The ScatteringByteChannel and GatheringByteChannel interfaces are implemented by the DatagramChannel, FileChannel, and SocketChannel classes, so corresponding changes will also be made to the scatter/gather methods defined in those classes.

3: Add a security check to the CharsetProvider constructor

The current specification allows an untrusted applet, application, or installed extension to declare a charset provider. This represents a security risk since charsets are used throughout the system in potentially security-sensitive operations such as encoding and decoding file names, URLs, and I/O streams.

To eliminate this risk we propose to define a new runtime security permission, charsetProvider, and to revise the specification of the sole CharsetProvider constructor to read as follows (changes are in green):

protected CharsetProvider()

Initializes a new charset provider.

Throws:

SecurityException - If a security manager has been installed and it denies RuntimePermission("charsetProvider")

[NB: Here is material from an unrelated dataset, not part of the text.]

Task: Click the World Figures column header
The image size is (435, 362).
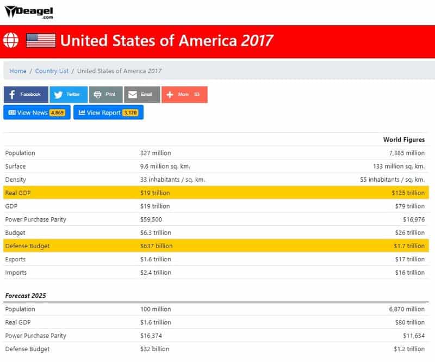Action: click(x=403, y=140)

4: Replace the insecure CharsetProvider.putCharsets method

The abstract method CharsetProvider.putCharsets(Map) is implemented by charset providers. It is invoked by the implementation of the Charset.availableCharsets() method, passing the system-wide map of available charsets. This represents a security risk since the map is mutable, hence a poorly-written or malicious provider could corrupt it.

To eliminate this risk we propose to replace the putCharsets method with the new method:

public abstract Iterator charsets()

Creates an iterator that iterates over the charsets supported by this provider. This method is used in the implementation of the Charset.availableCharsets method.

Returns:

The new iterator

5: Add a security check to the SelectorProvider constructor

The current specification allows an untrusted application or installed extension to declare the system's default selector provider. This represents a security risk since the default selector provider is used by other components of the system to open network connections.

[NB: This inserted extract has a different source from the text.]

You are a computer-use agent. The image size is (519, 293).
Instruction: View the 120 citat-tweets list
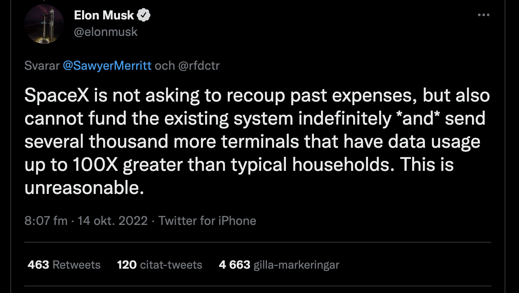160,265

To eliminate this risk we propose to revise the specification of the sole SelectorProvider constructor to read as follows (changes are in green):

protected SelectorProvider()

Initializes a new instance of this class.

Throws:

SecurityException - If a security manager has been installed and it denies RuntimePermission("selectorProvider")

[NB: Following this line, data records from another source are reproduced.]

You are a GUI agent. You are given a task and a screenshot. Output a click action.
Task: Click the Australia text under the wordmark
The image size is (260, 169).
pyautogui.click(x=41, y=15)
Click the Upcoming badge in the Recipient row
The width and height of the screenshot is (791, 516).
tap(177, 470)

6: Remove the SelectorProvider.setProvider method

There are currently three ways for trusted code to declare its own selector provider as the system-wide default: Invoke the SelectorProvider.setProvider(SelectorProvider) method, set a system property on the command line, or make a provider available as a service. (The specification of the provider method describes the lookup algorithm in detail.)

The setProvider method is specified to work so long as a default provider has not yet been determined. The default provider is determined lazily, at the time of the first use of any NIO selector- or socket-related class. It is highly likely that, as the NIO APIs become more widely used within the platform, we will eventually reach a point at which the default selector provider will have to be determined before application code can invoke the setProvider method in order to install its own provider. If and when that happens, this method will stop working.

To avoid this problem we propose to remove the setProvider method. The remaining two ways of declaring the default selector provider are adequate, and it is better to remove this method now than to have to deprecate it in a future release.

7: Declare public static fields to be final in CodingErrorAction

The CodingErrorAction class is a typesafe enumeration that declares three constant values in the public static fields IGNORE, REPLACE, and REPORT. These fields should be declared final in order to prevent them from mistakenly being modified.

To repair this error we propose to add the final keyword to the declarations of these three fields. Their new signatures will be (changes are in green):

    public static final CodingErrorAction IGNORE;
    public static final CodingErrorAction REPLACE;
    public static final CodingErrorAction REPORT;

ACCEPTED CHANGES

No changes proposed to the JSR-51 specification have yet been accepted.

DEFERRED CHANGES

No changes proposed to the JSR-51 specification have yet been deferred.